L’objectif de ce travail de recherche est ainsi d’effectuer une étude exploratoire pour (1) améliorer la compréhension des sujets adultes avec HPI, avec et sans addiction(s) en apportant des données quantitatives et qualitatives sur leur fonctionnement psychique ; (2) interroger la possibilité d’un rôle modérateur du HPI dans les conduites addictives ; (3) permettre une mise en place d’actions de réduction des risques et des dommages adaptées à cette population en prenant en compte les facteurs de protection et de vulnérabilité qui seront mis en évidence par les résultats de l’étude. Toute forme d’addiction est prise en considération pour rester aligné à un objectif exploratoire, c’est-à-dire autant les addictions aux substances que les addictions comportementales.

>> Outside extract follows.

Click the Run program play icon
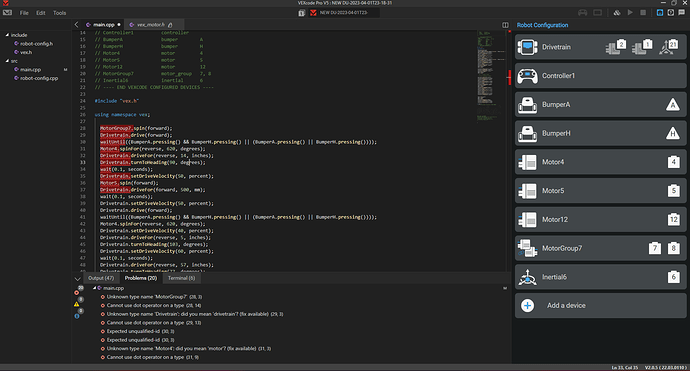Screen dimensions: 690x371 tap(630, 13)
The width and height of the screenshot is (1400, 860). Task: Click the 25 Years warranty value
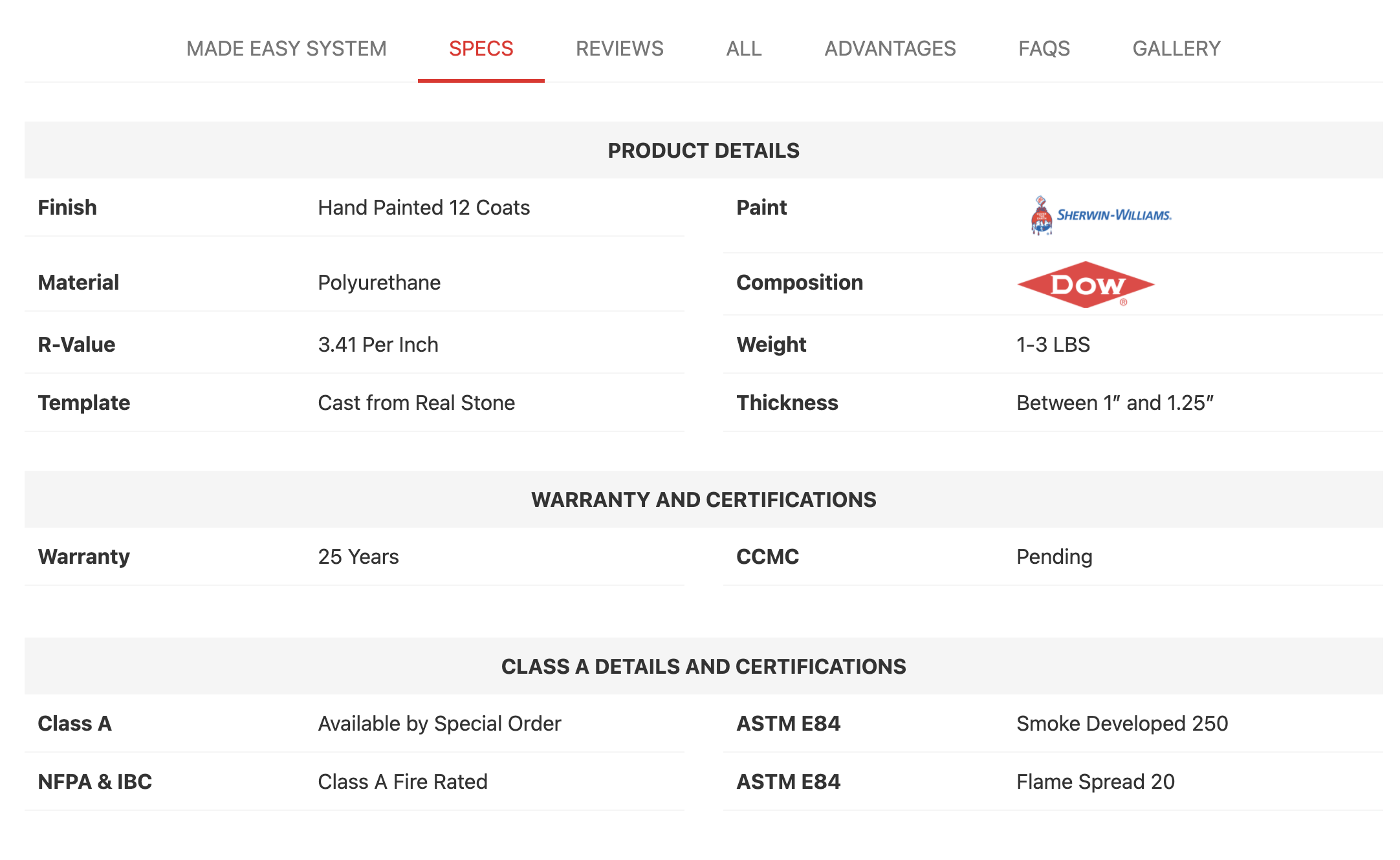click(358, 557)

Mots-clés : Addiction ; Haut Potentiel Intellectuel ; Ressources ; Vulnérabilité ; Prise en charge ; Prévention

Summary

Some studies that have investigated the influence of Intelligence Quotient (IQ), as a measure of intelligence, and substance use show a positive relationship between these variables (e.g., White & Batty, 2011). However, other studies interestingly highlight a negative or neutral relationship between IQ and addictive behaviors (e.g., Fergusson et al., 2005). In line with the latter results, giftedness (understood here as an IQ greater than or equal to 130) generally seems to be a protective or neutral factor with respect to psychopathologies, as shown by certain studies or meta-analyses in children and adolescents (e.g., Martin et al., 2010; Gauvrit, 2014; Alexopoulou et al., 2020). Nevertheless, giftedness has been much less studied in the adult population and almost never directly investigated in the context of addictive behaviors. The existing general literature in adults with giftedness reports some trends that may constitute specific points of vulnerability for the entry or maintenance of addictive behaviors in subjects with pre-existing bio-psycho-social vulnerabilities. For instance, higher scores on the trait of openness to experience (e.g., Ogurlu & Özbey, 2021), higher fear of others' judgment (Boisselier & Soubelet, 2021), or ambivalent stereotypes about giftedness shaping the perception of self and reality (e.g., Baudson, 2016) have been highlighted. Moreover, some authors have theorized addictive behaviors as a learning to lose control over a substance or activity based on reinforcement learning models (e.g., Pérales et al., 2020). In turn, people with giftedness have significantly higher than average learning abilities (e.g., Rozencwajg, 2009; Calero, 2011). Some people with giftedness could thus be inclined to present addictive behaviors more quickly or to maintain these behaviors via a more pronounced dysfunctional reinforcement; Conversely, learning facilities could represent a resource when facing the risk of developing an addiction, as well as in its therapeutic treatment. However, no study, to our knowledge, has looked at the direct interaction of giftedness with addictions in adults. Moreover, some variables known to be related to addictions, such as impulsivity (Berg et al., 2015) or low self-esteem (e.g., Uba et al., 2013), have not been investigated, if at all, in adults with giftedness.

The objective of this research work is thus to carry out an exploratory study to (1) improve the understanding of adult with giftedness, with and without addiction(s) by providing quantitative and qualitative data on their psychological functioning; (2) investigate the possibility of a moderating role of giftedness in addictive behaviors; (3) allow for the implementation of risk and harm reduction actions adapted to this population by taking into account the protective and vulnerability factors that will be highlighted by the results of the study. All forms of addiction are taken into consideration in order to stay in line with an exploratory objective, i.e. both substance and behavioral addictions.

Keywords : Addiction, Intellectual giftedness, Ressources, Vulnerability, Care, Prevention.